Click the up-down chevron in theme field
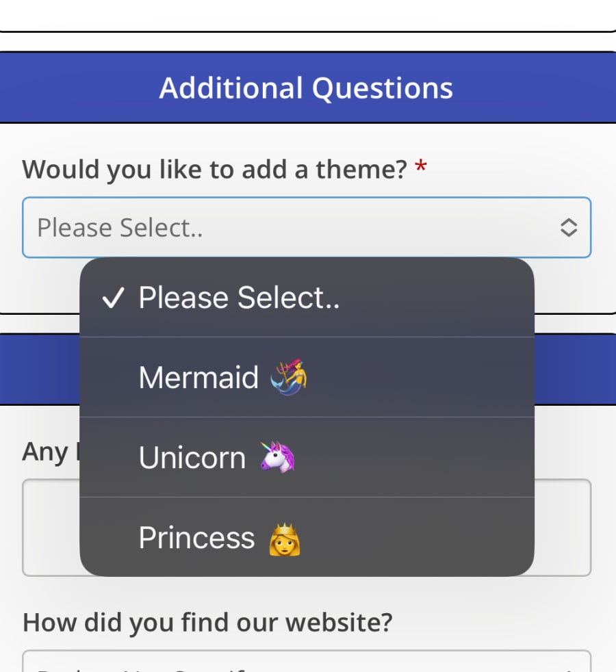This screenshot has width=616, height=672. pyautogui.click(x=569, y=228)
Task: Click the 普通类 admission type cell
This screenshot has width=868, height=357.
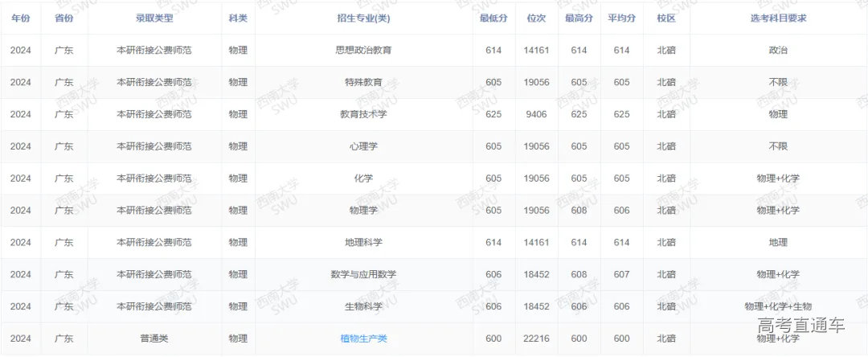Action: (x=154, y=339)
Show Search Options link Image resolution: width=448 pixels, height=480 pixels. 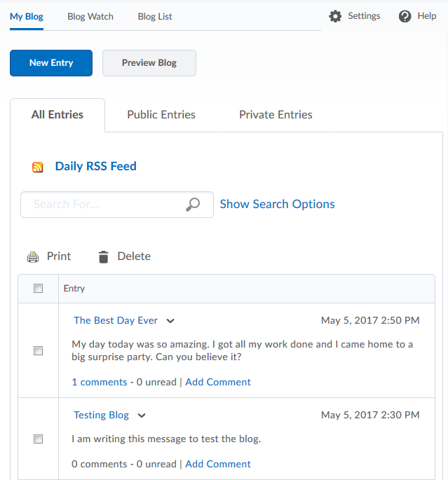tap(277, 204)
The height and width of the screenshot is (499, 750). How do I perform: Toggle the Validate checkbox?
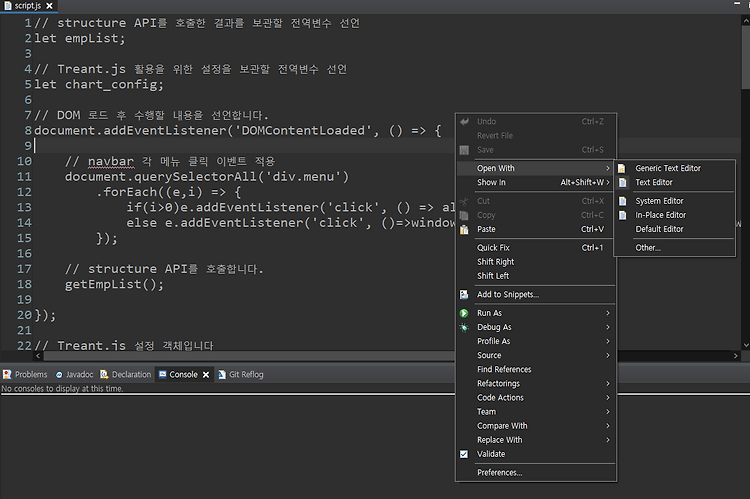[464, 455]
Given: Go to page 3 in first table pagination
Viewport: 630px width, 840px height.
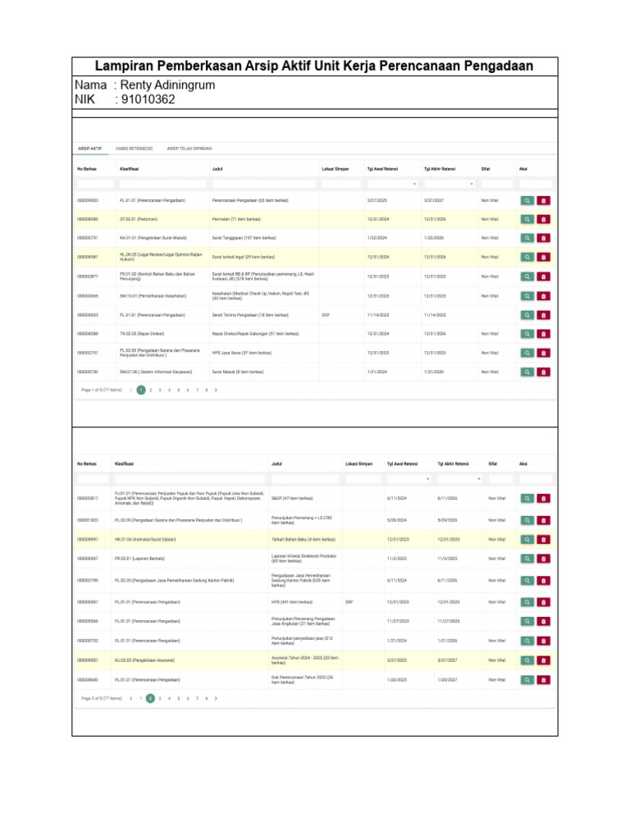Looking at the screenshot, I should point(160,390).
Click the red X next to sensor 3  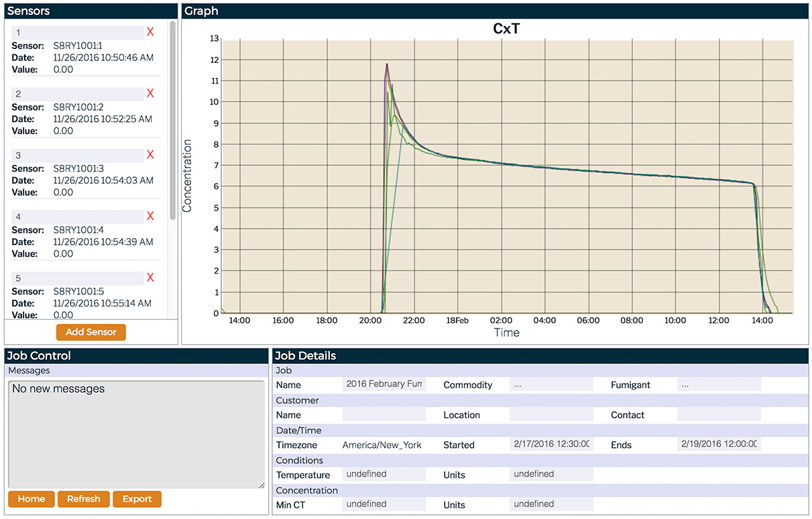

- **Exercise brief**
At the line containing "The height and", begin reproducing the entries word for word, and continue through their last line. Leave out the pictures.

- **Response box**
The height and width of the screenshot is (499, 750). How do I perform: Toggle the Validate checkbox?
[464, 455]
Given: Go to page 3 in first table pagination
Viewport: 630px width, 840px height.
Looking at the screenshot, I should point(160,390).
Click the red X next to sensor 3  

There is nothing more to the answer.